Thursday, 30 September 2021

Fourteenth century Byzantine orthopaedic care

I was fascinated to read on LiveScience an article about a discovery in Western Thrace in Greece which indicates the skills used to assist a man with a severe fracture of his jaw to recover in the 1370s. This was achieved by inserting a gold wire or thread to hold the jaw together whilst the bone healed. The injured man was clearly a figure of importance and apparently returned to military service, before, it would appear, being beheaded a decade or so later by the Ottomans after the capture of the fort at Polystylon which he had been defending.
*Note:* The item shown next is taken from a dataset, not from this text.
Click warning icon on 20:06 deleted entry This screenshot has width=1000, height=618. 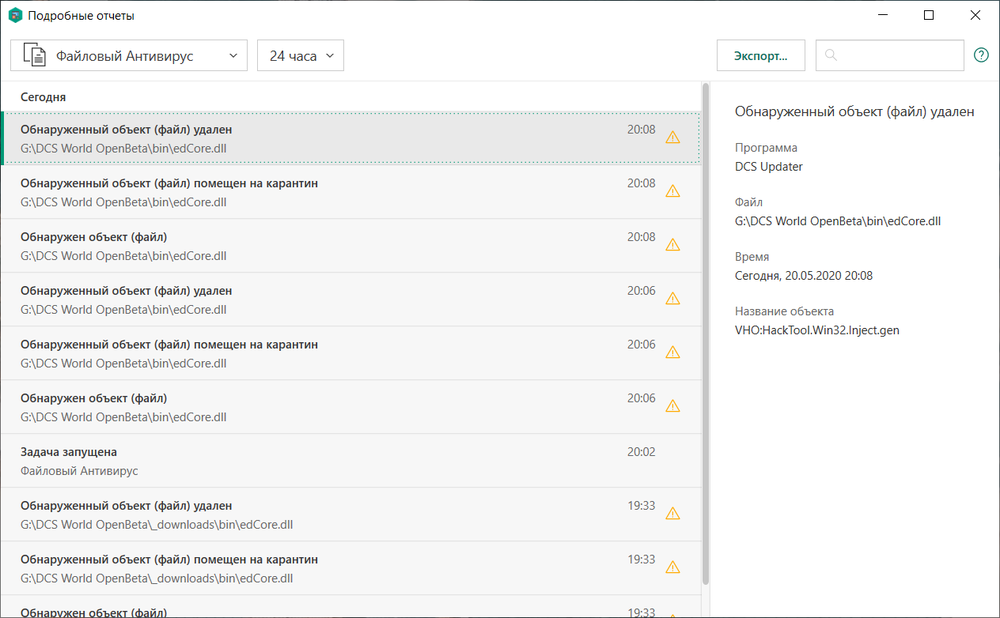(x=673, y=298)
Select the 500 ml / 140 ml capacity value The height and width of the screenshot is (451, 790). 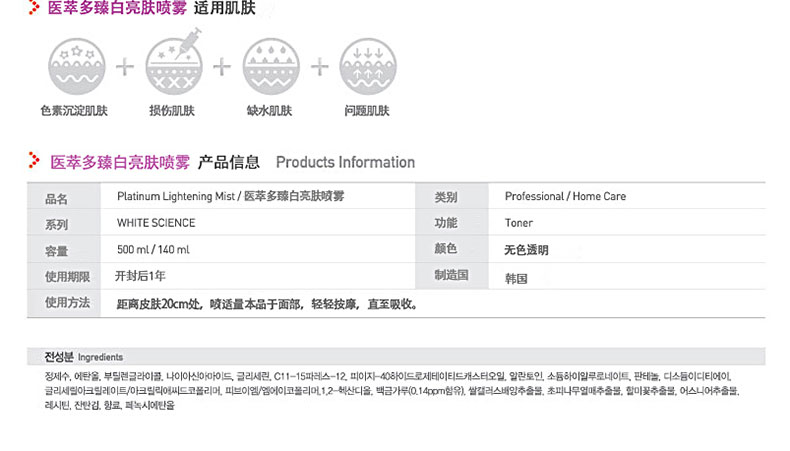point(153,250)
Ultimately he was not that lucky after all.

Nevertheless his treatment indicates a tradition of medical care and knowledge that came from the ancient Greek world as described in the works of Hippocrates and demonstrates considerable skill in its application.

He would be a very suitable candidate for the sort of facial reconstruction carried out on human remains by historical pathologists.